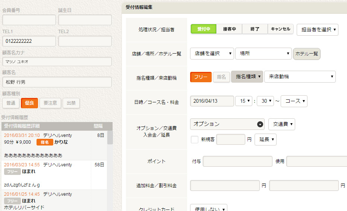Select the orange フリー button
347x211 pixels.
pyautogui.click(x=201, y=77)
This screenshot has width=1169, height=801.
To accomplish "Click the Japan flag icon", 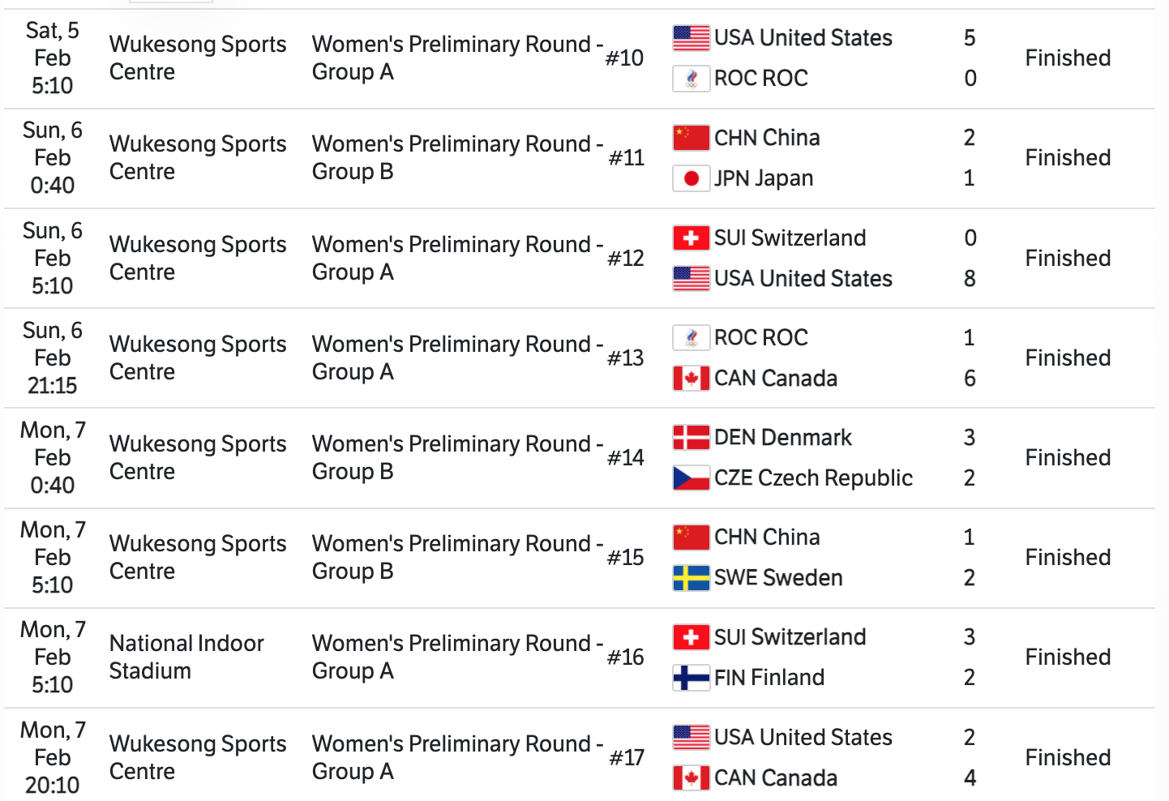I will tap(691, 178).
-------
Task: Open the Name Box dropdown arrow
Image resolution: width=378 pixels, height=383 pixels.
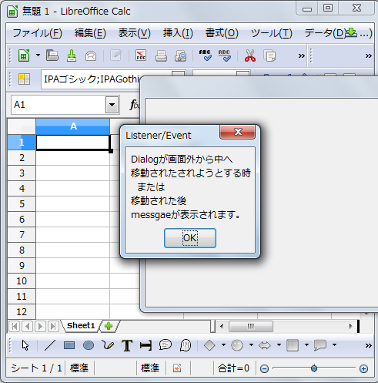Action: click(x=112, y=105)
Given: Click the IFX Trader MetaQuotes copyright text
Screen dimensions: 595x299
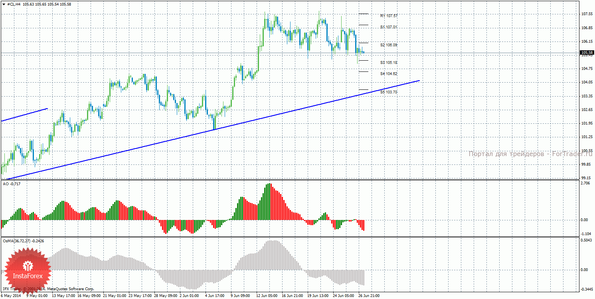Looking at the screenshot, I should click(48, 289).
-------
What you need to do: Count the lines in the records that contain the string "pixels", and reply with the number alone.

Solved problem: 2